((
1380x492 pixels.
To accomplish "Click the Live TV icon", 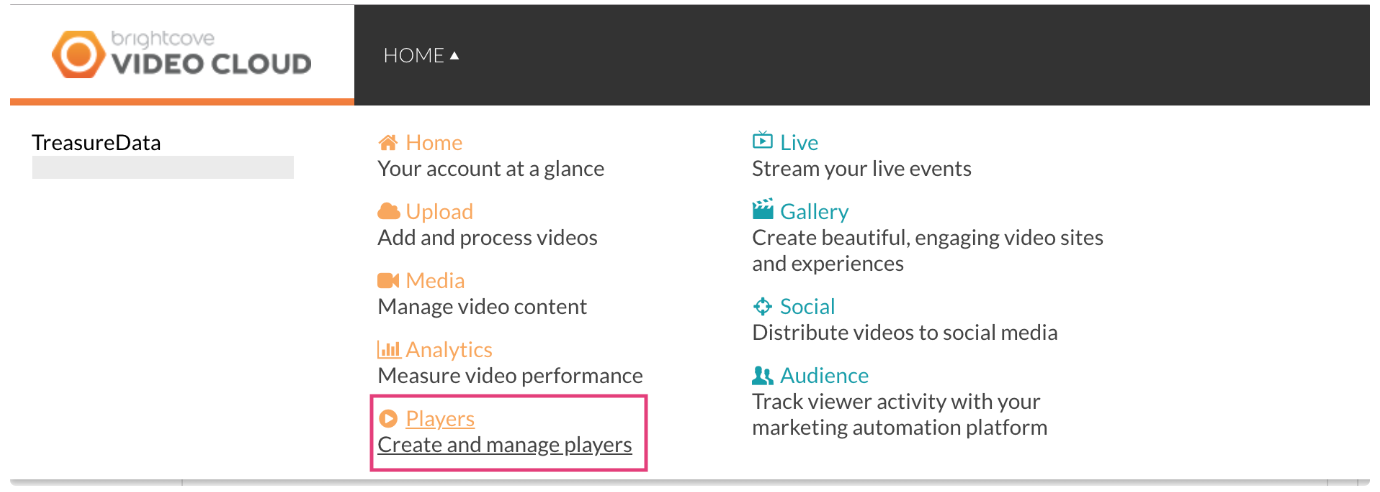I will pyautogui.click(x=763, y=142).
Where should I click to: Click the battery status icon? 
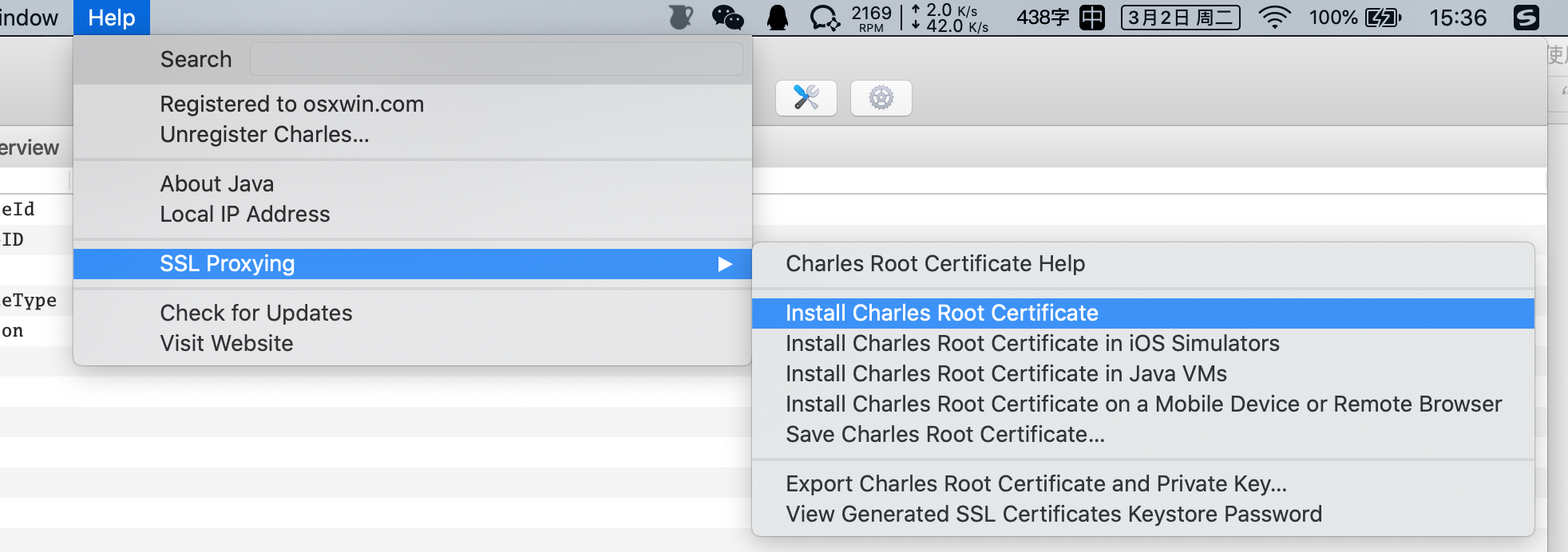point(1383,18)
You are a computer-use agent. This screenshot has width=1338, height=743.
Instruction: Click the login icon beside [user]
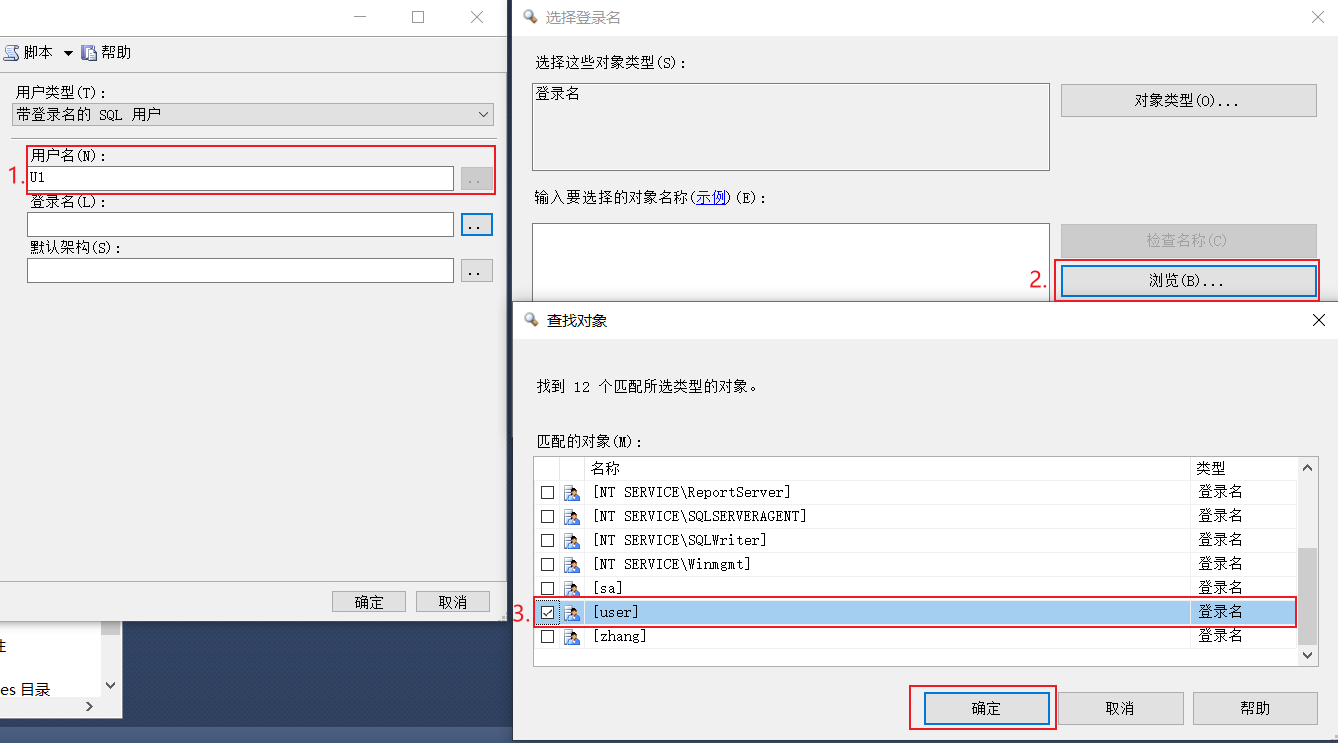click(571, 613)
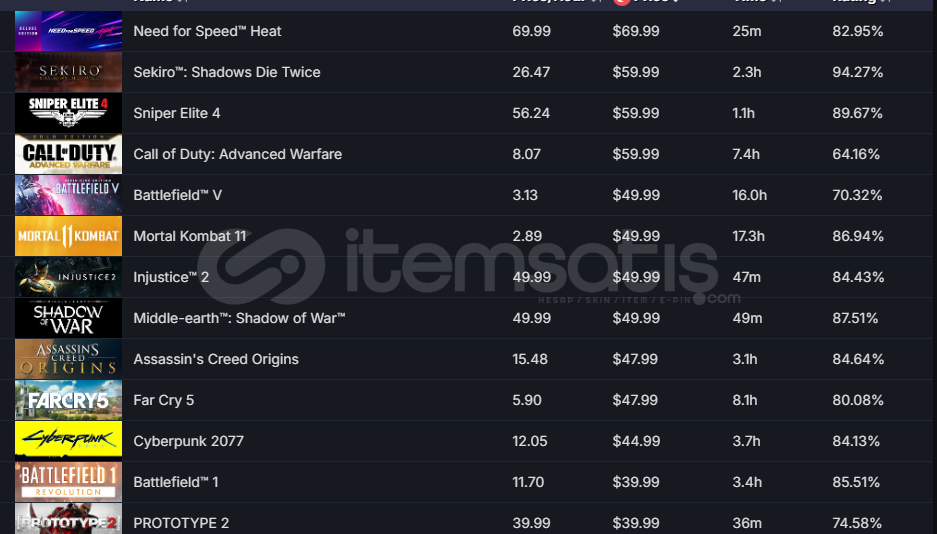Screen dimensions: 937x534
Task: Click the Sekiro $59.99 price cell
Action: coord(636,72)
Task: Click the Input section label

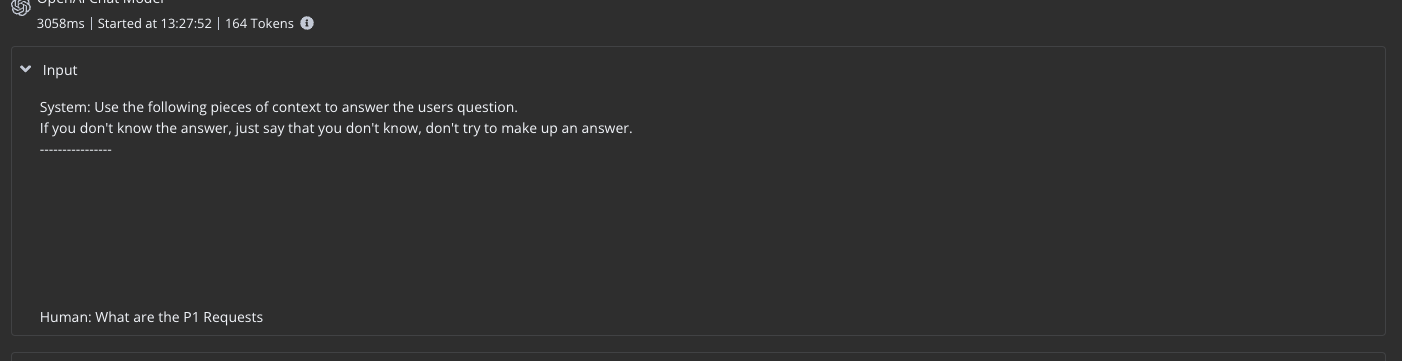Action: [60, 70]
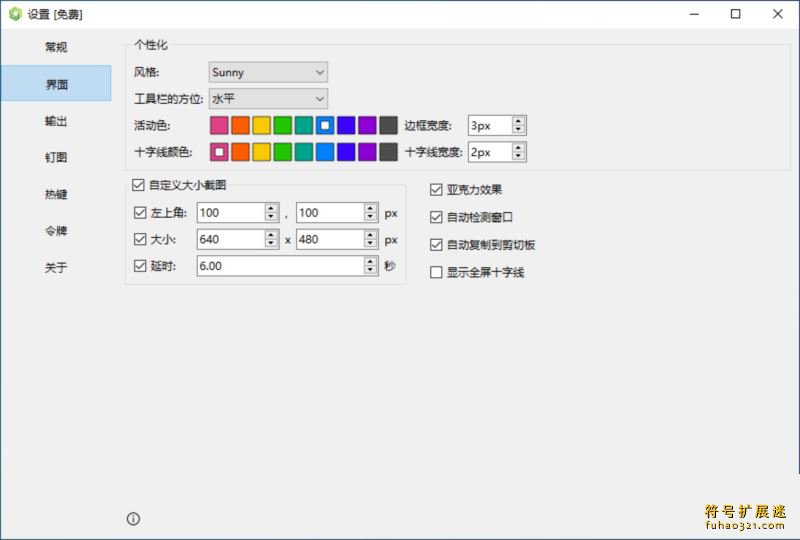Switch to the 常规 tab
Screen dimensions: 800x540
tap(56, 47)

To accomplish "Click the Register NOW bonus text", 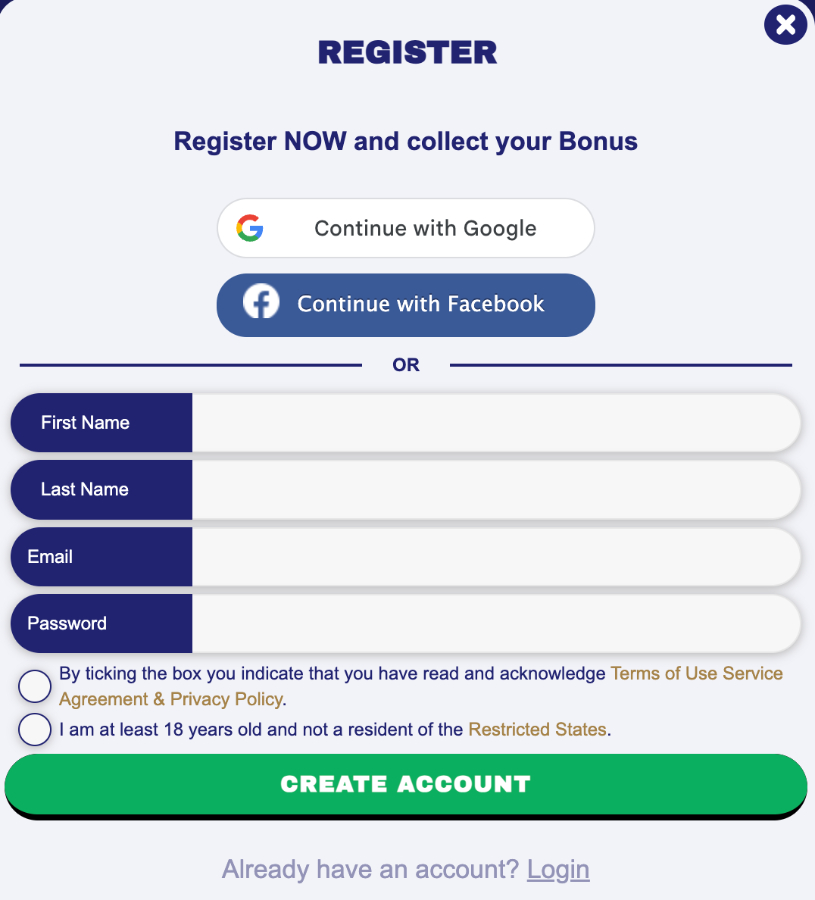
))
▶ **Assignment**
In the records above, find the line that contains "Instruction: Click the", then write it out along with every line after it, exactly, through the last one. Leave the pictures out.

▶ **Answer section**
Instruction: Click the login icon beside [user]
click(571, 613)
Screen dimensions: 937x534
Task: Click the Sekiro $59.99 price cell
Action: coord(636,72)
Task: Click the Input section label

Action: [60, 70]
Switch to the 常规 tab
Screen dimensions: 800x540
tap(56, 47)

To accomplish "Click the Register NOW bonus text", 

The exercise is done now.